When looking at the application log on the off-host backup proxy it’s quite clear that there is an issue with the hardware VVS provider snapshots.

We get event id 0 stating the snapshot is already mounted to different server.

clip_image002

Followed by event id 12293 stating the import of the snapshot has failed

clip_image004

When we check the SAN, and monitor a problematic host in the cluster we see that the snapshot was taken just fine. what was failing was the transport to the backup repository server. It also seemed like an attempt was made to mount the snapshot on the Hyper-V host itself, which also failed.

What was causing this? We dove into the Hyper-V and cluster logs and found nothing that could help us explain the above. We did find the old very cryptic and almost undocumented error:

Event ID 12660 — Storage Initialization

Updated: April 7, 2009

Applies To: Windows Server 2008

This is preliminary documentation and subject to change.

clip_image005

This aspect refers events relevant to the storage of the virtual machine that are caused by storage configuration.

Event Details

Product:

Windows Operating System

ID:

12660

Source:

Microsoft-Windows-Hyper-V-VMMS

Version:

6.0

Symbolic Name:

MSVM_VDEV_OPEN_STOR_VSP_FAILED

Message:

Cannot open handle to Hyper-V storage provider.

Resolve

Reinstall Hyper-V

A possible security compromise has been created. Completely reimage the server (sometimes called a bare metal restoration), install a new operating system, and enable the Hyper-V role.

Verify

The virtual machine with the storage attached is able to launch successfully.

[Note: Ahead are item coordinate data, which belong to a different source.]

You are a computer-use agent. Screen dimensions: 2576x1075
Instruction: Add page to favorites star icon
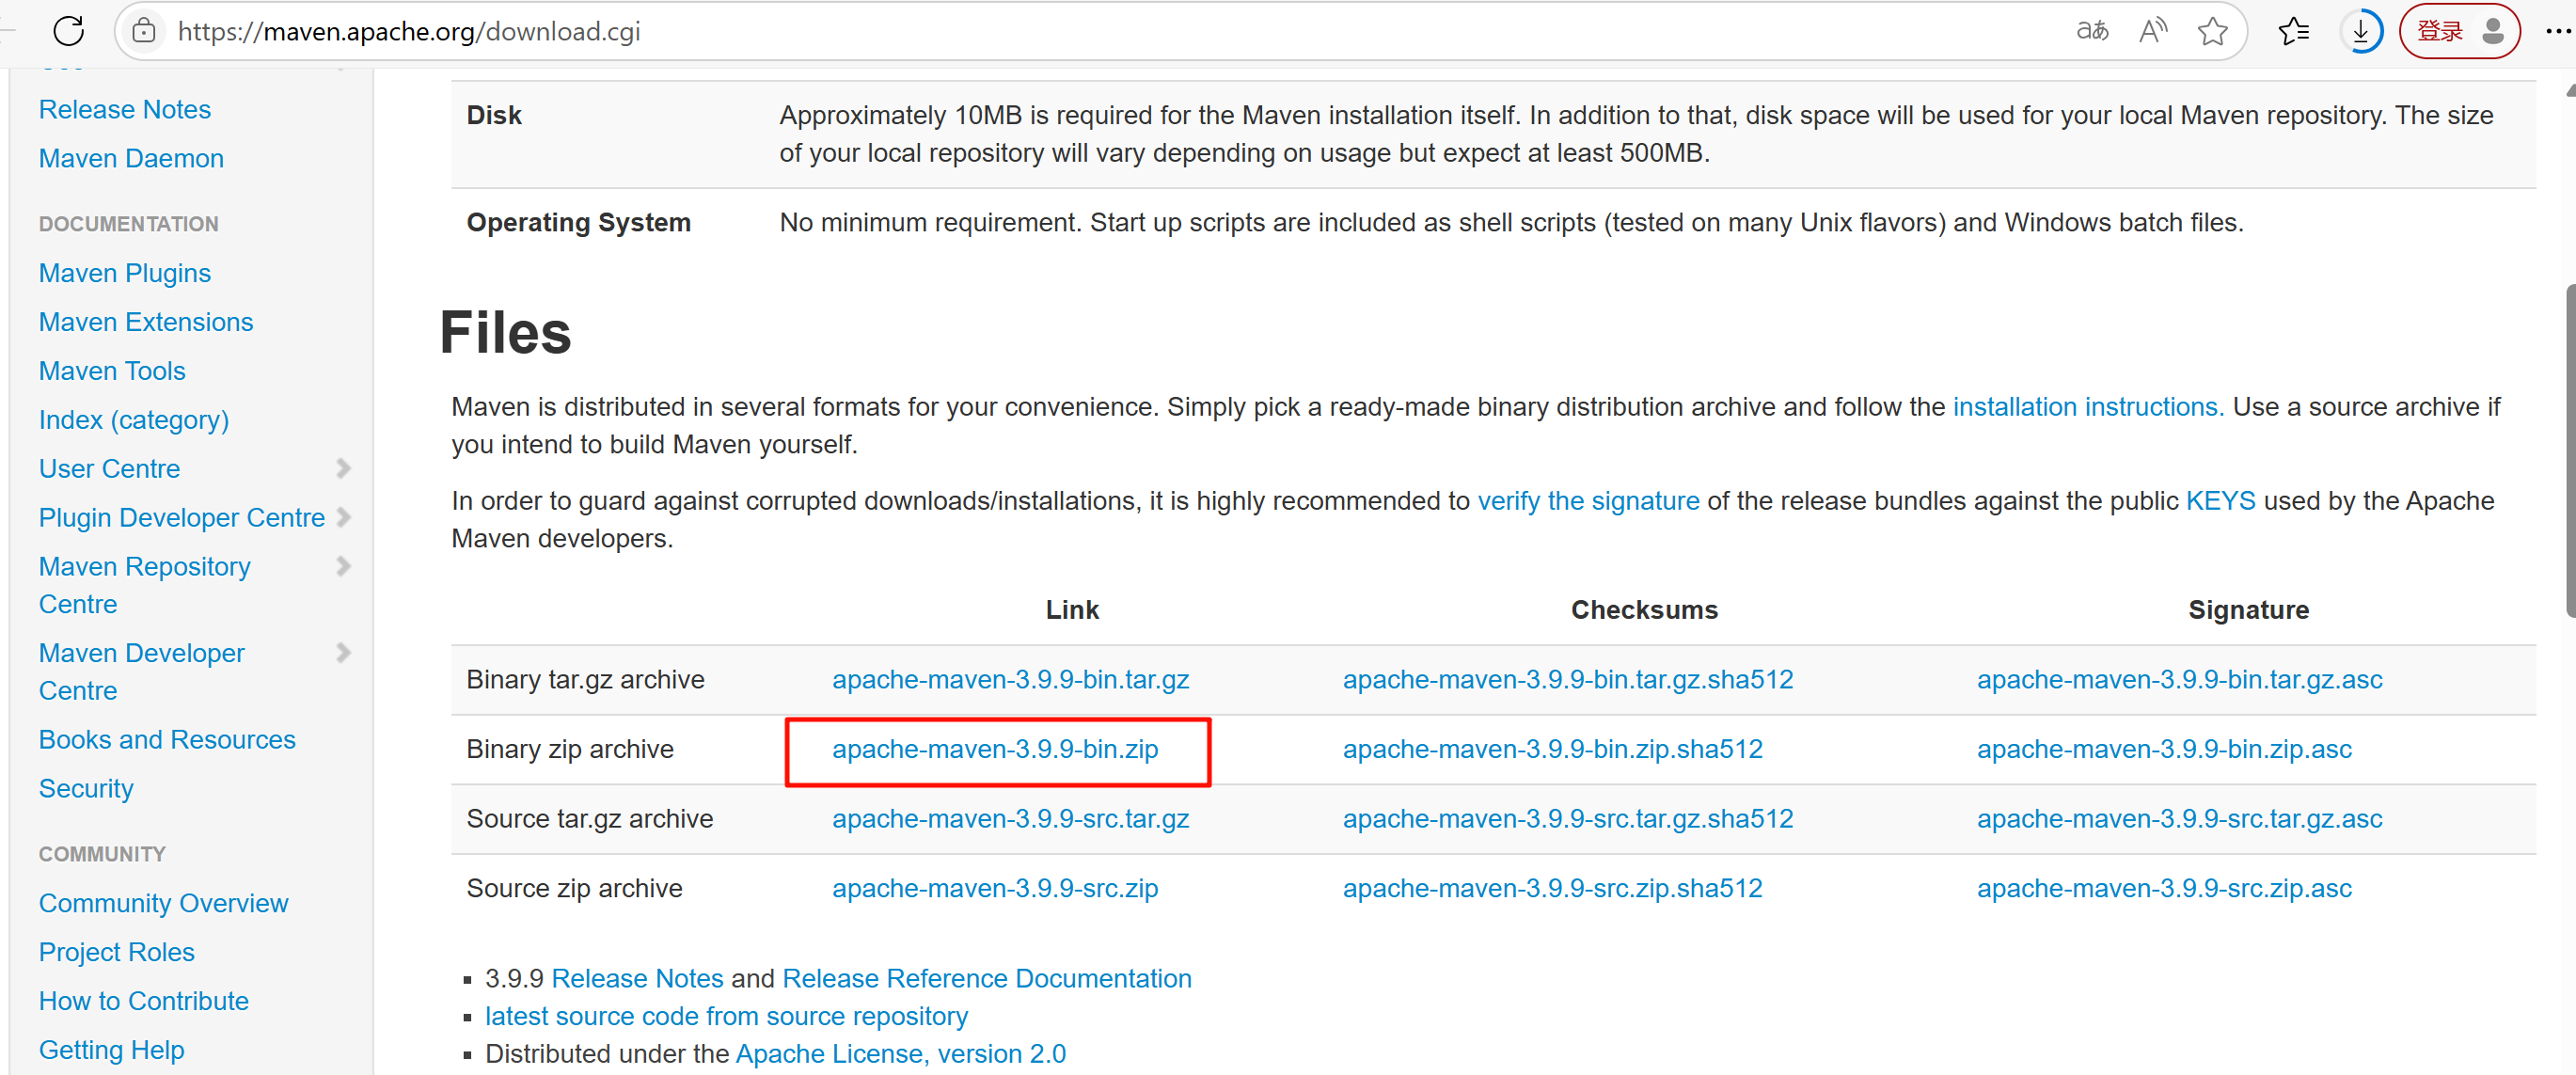2212,31
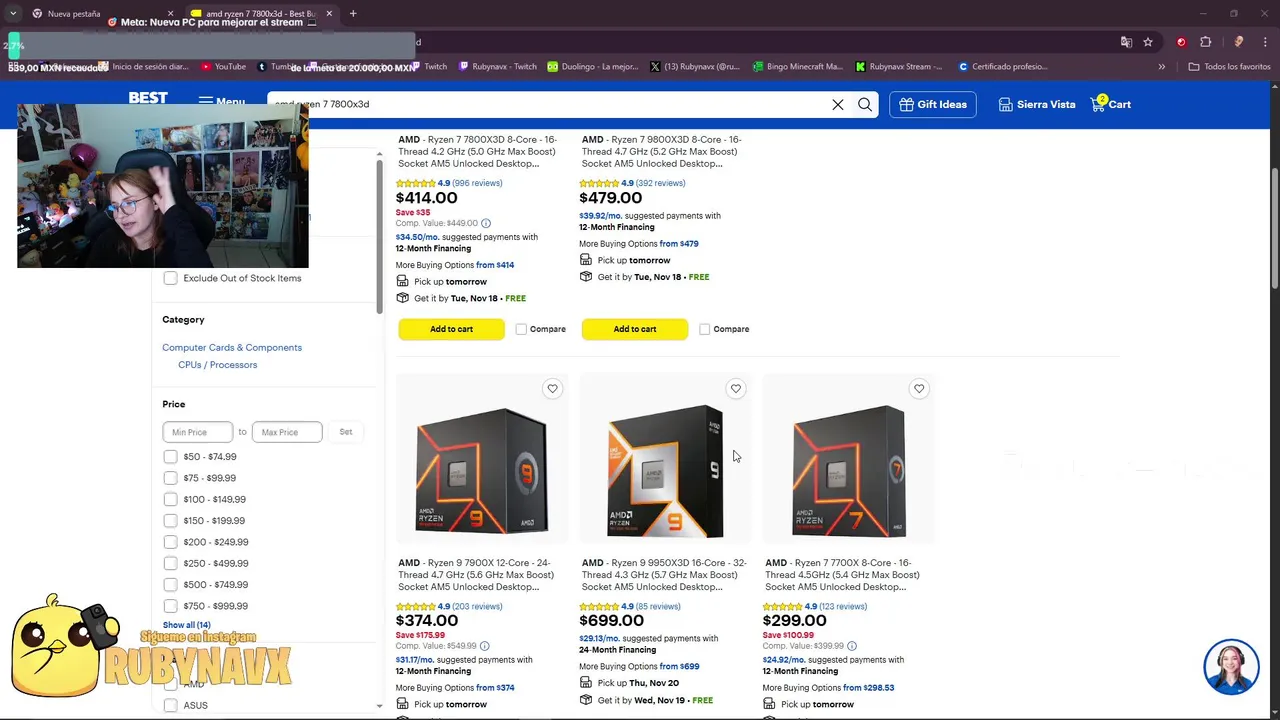Screen dimensions: 1280x720
Task: Save Ryzen 7 7700X with heart icon
Action: (x=919, y=389)
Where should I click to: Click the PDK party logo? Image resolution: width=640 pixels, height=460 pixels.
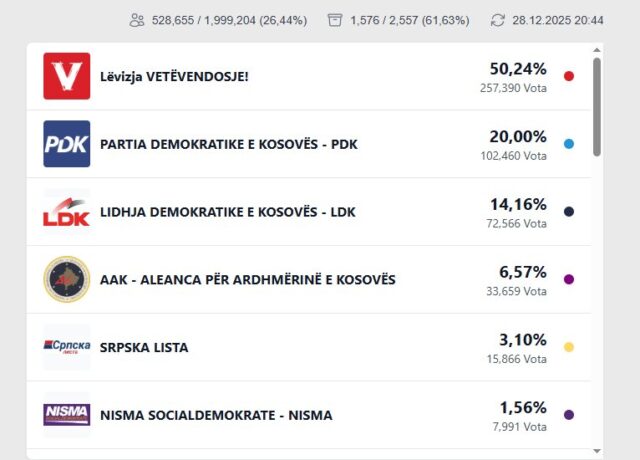[67, 144]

This doesn’t sound good, does it? Now you can web search this one and find very little information or people having serious issues with normal Hyper-V functions like starting a VM etc. Really bad stuff. But we could start, stop, restart, live migrate, storage live migrate, create checkpoints etc. at will without any issues or even so much as a hint of issues in the logs.

On top of this event id Event ID 12660 did not occur during the backups. It happens when you opened up Hyper-V manager and looked at the setting of Hyper-V or a virtual machine. Everything else on these nodes, cluster wise or Hyper-V wise was working 100% perfectly Again, this is the perfectly behaving Hyper-V cluster we’d all sign for. If it didn’t have that very annoying issue with a transportable snapshot on some of the nodes.

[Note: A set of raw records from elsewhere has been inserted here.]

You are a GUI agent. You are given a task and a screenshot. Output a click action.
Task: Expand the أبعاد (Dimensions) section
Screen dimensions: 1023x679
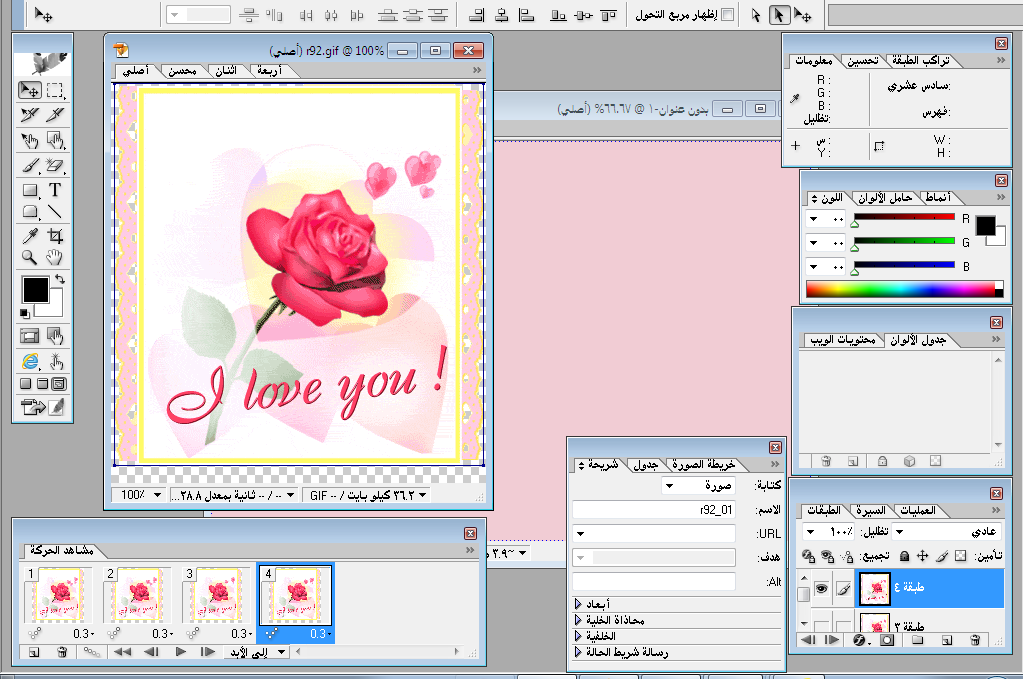point(578,604)
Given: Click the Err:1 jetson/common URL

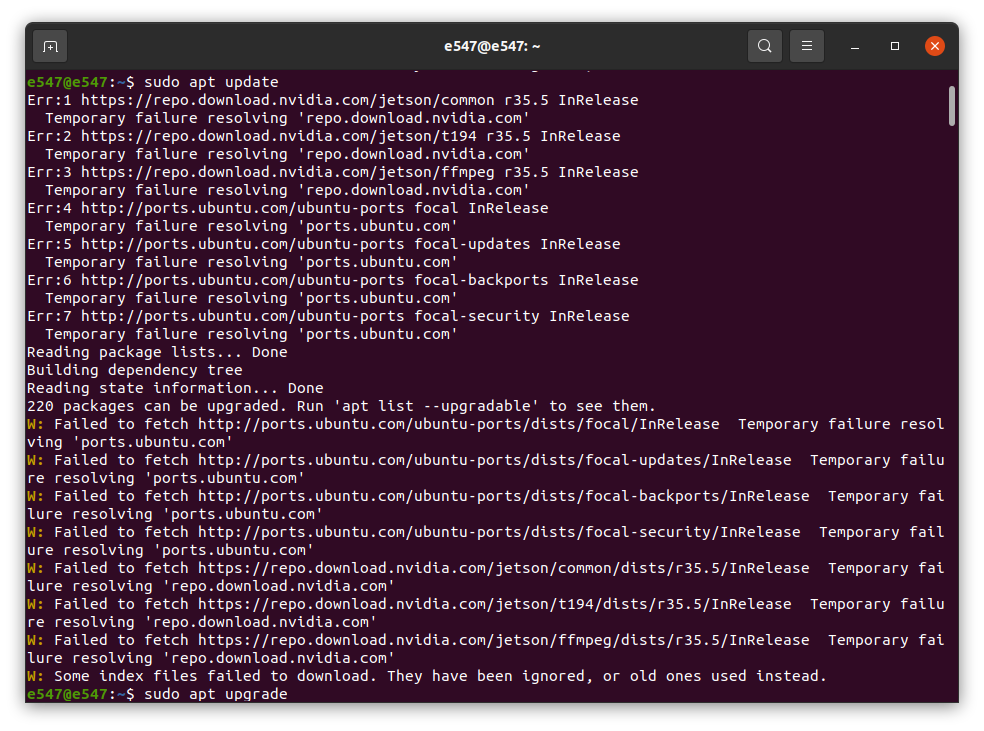Looking at the screenshot, I should point(287,100).
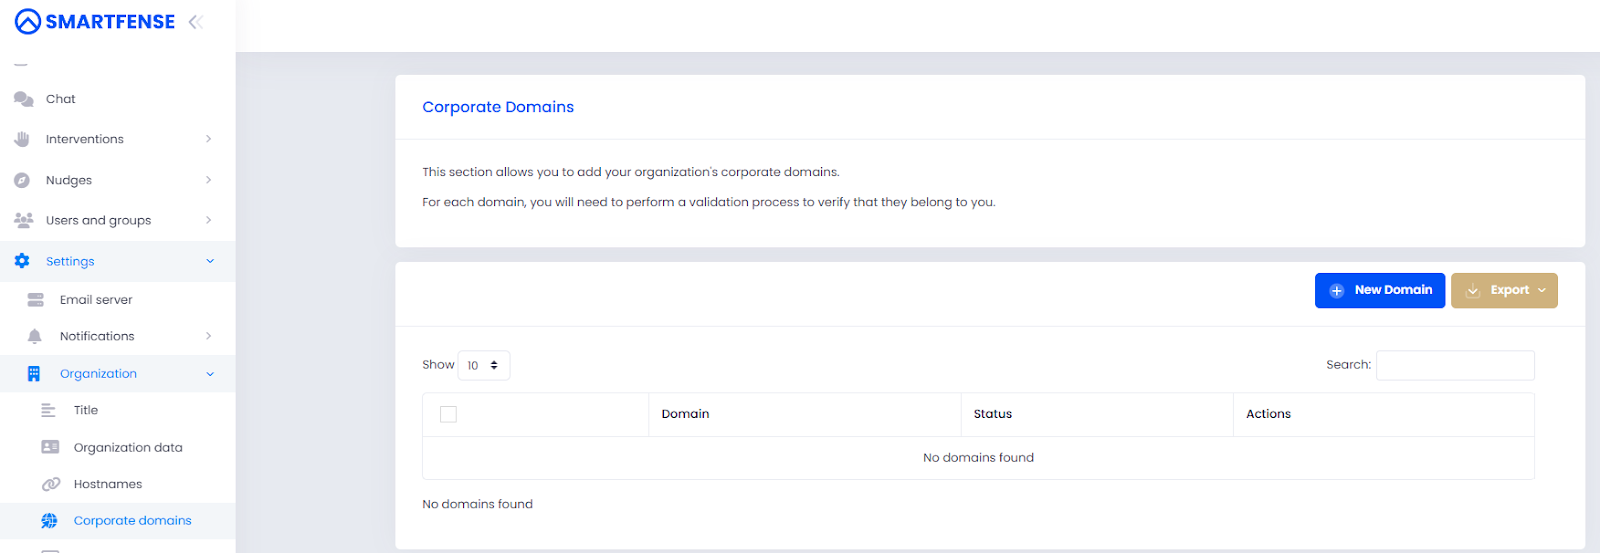
Task: Click the Notifications bell icon
Action: (35, 336)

We extended our search outside if of the Hyper-V cluster nodes and then we hit clue. On the nodes that owns the LUN that was being backup and that did show the problematic transportable backup behavior noticed that the Hyper-V Service Connection Point (SCP) was missing.

clip_image006

We immediately checked the other nodes in the cluster having a backup issue. BINGO! That was the one and only common factor. The missing Hyper-V SCP.

Fixing the issue

Now you can create one manually but that leaves you with missing security settings and you can’t set those manually. The Hyper-V SCP is created and attributes populates on the fly when the server boots. So, it’s normal not to see one when a server is shut down.

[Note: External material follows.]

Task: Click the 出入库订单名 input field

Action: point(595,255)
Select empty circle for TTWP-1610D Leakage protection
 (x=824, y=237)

The fastest way to solve the issue was to evacuate the problematic hosts, evict them from the cluster and remove them from the domain. For good measure, we reset the computer account in AD for those hosts and if you want you can even remove the Hyper-V role. We then rejoined those node to the domain. If you removed the Hyper-V role, you now reinstall it. That already showed the SCP issue to be fixed in AD. We then added the hosts back to the cluster and they have been running smoothly ever since. The Event ID 12660 entries are gone as are the VSS errors. It’s a perfect Hyper-V cluster now.

Root Cause?

We’re think that somewhere during the life cycle of the hosts the servers have been renamed while still joined to the domain and with the Hyper-V role installed. This might have caused the issue. During a Cluster Operating System Rolling Upgrade, with an in-place upgrade, we also sometime see the need to remove and re-add the Hyper-V role. That might also have caused the issue. We are not 100% certain, but that’s the working theory and a point of attention for future operations.